In 2019, online real estate website Zillow analyzed the selling prices of homes with solar power systems versus those without. The report concludes that homes in the United States with solar power systems sell for an average of 4.1% more than homes without solar power systems. As for the actual dollar value, Zillow found that homes with solar sold for $9,250 more than homes without.
But those numbers do not tell the whole story.
Zillow noted the price premium for homes with solar varies depending on the market. In New York City, homes with solar sell for 5.4% more than homes without, which translates to a $24,000 median price premium. Compare that figure to the selling price of homes with solar in Riverside, California, and things look pretty different: homes with solar in Riverside sold for just 2.7% more than homes without solar, or a $9,930 median price boost.
Why the discrepancy? They are vastly different real estate markets and vastly different solar markets.
But let’s think about this more generally. Regardless of location, a few factors come into play when a homebuyer is looking at a home with solar, including the market rate for homes in their desired community, and the type and general quality of the solar power system. There is also the question of how effective the solar panels are: If the system is older, or the home is in an area that doesn’t receive a ton of sun, solar won’t bring as much value.
Also, different analyses have produced slightly different answers to this question.
Lawrence Berkeley National Laboratory conducted a study that found houses with solar sell for an average of 2.91% more than houses without solar.
In 2015, Lawrence Berkeley National Laboratory compared 43 pairs of homes sold in various states: Florida, Maryland, North Carolina, California, Oregon, and Pennsylvania. For the purpose of the study, the pairs of homes were carefully matched to be highly comparable in terms of size, location, and other characteristics. The only difference was that one home had solar and one home did not.
Their findings are similar to Zillow’s analysis, if not a bit more conservative. They found that homes with solar, on average, sold for 2.91% more than the identical home without solar.
If we drill down on that data a bit more, what we find is that buyers treat solar power systems as depreciating assets, much like a car. Solar panels degrade over time, losing energy production efficiency as they age. For reference, the California homes included in the study had solar panels in service for as long as 11 years. The Pennsylvania homes included in the study had solar panels in service for just 2 years.
A homeowner with an older solar system should not expect the same price bump that a homeowner with a newer system will receive.
The base price of a home with solar doesn’t figure into the final sale price.
You might think a home with solar listed at $750,000 will command a higher premium than a home with solar listed at $500,000, but the base price of the home has little to do with the price bump.
It’s more about the size of the solar system.
The $750,000 home might have a 4 kilowatt system versus a 6 kilowatt system on the $500,000 home. A buyer isn’t going to pay nearly twice as much for a smaller system just because the house itself is more expensive. And Lawrence Berkely figured this into their study—they determined price-per-watt was the most accurate way to measure the price increase of solar, not price as a percentage of the home’s sale price.

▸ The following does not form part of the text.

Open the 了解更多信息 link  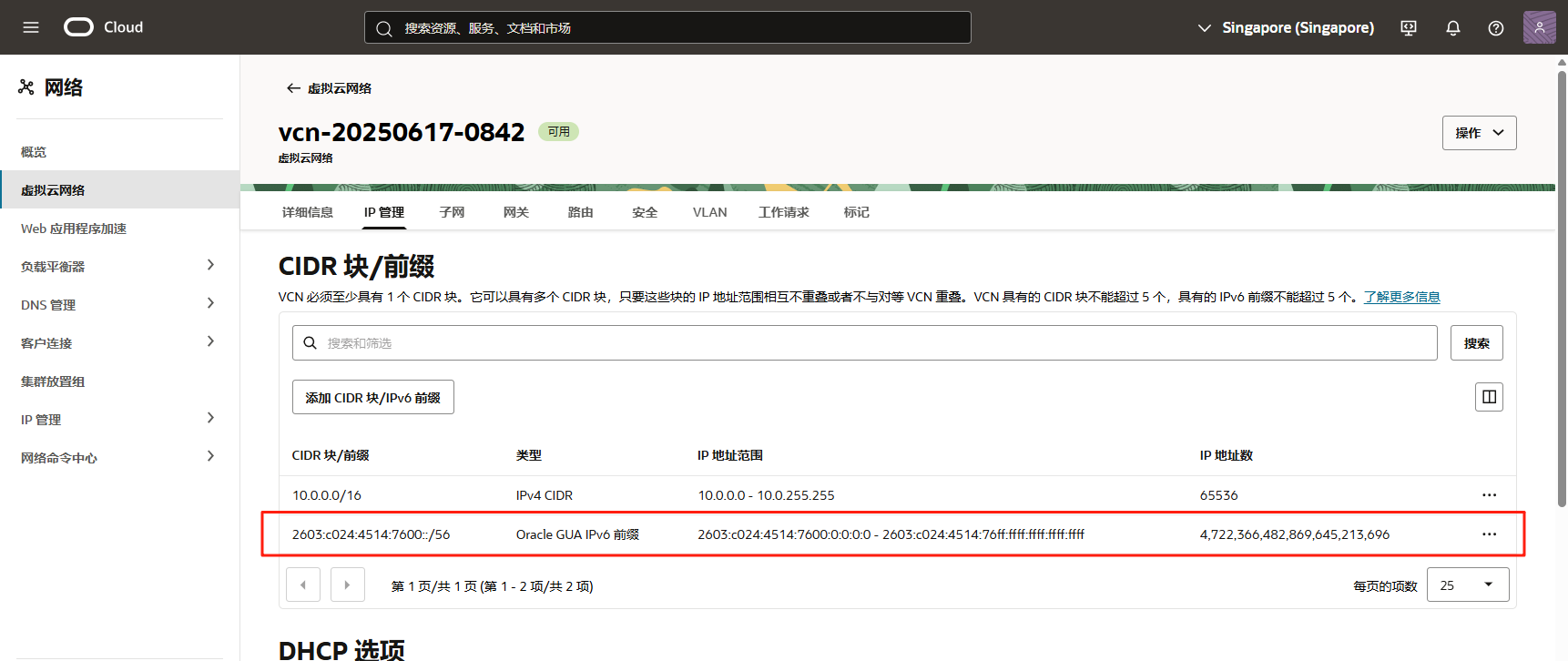[1401, 297]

In California, the price-per-kilowatt bump came out to $4,260.
Selling a home with solar in Sacramento? Expect a 3% to 7% price bump—maybe.
There isn’t a ton of data to go on when it comes to the selling price of houses with solar in Sacramento, but one 2011 study sampled homes sold in Sacramento County between 2001 and 2011.
The researchers found:
- Houses with solar power systems that are located on streets with multiple other houses that have solar sold for 3% more than houses without solar.
- Houses with solar power systems that are not located near houses with solar sold for 7% more than houses without solar.
In other words, a home with solar in an area where that is unusual tends to be more attractive and command higher offers. But again, there are other factors at play that affect the final sale price, depreciation in particular.
A seller might look at their system and think, “I paid $20,000 for it, so let’s tack $20,000 onto the sale price so I can recoup my investment!” But that likely won’t fly with the buyers, especially if the system is a few years old. As we talked about, older systems just aren’t as efficient as new systems. And what about those rebate incentives a seller might have gotten when buying the system? A seller may have paid an upfront price of $20,000, but recouped 30% of that thanks to the Solar Investment Tax Credit. So the dollar value of the investment in the system wasn’t anywhere near $20,000.
The bottom line: if you are selling a home equipped with solar, you have to think reasonably. It’s possible that with a relatively new solar system you can get 4% or 5% more for your home compared to non solar-powered homes. But for every year your solar system ages, that price bump is probably going to slip just a little bit. Also, the larger your system, the larger your return compared to houses with smaller systems.
And don’t forget about the current real estate market where your home is located! The price bump for solar depends heavily on the housing market.
If you own a home with solar, you already know how much money it allows you to save. And as a bonus, you don’t just benefit from lower monthly energy costs. Your home is worth a bit more as well!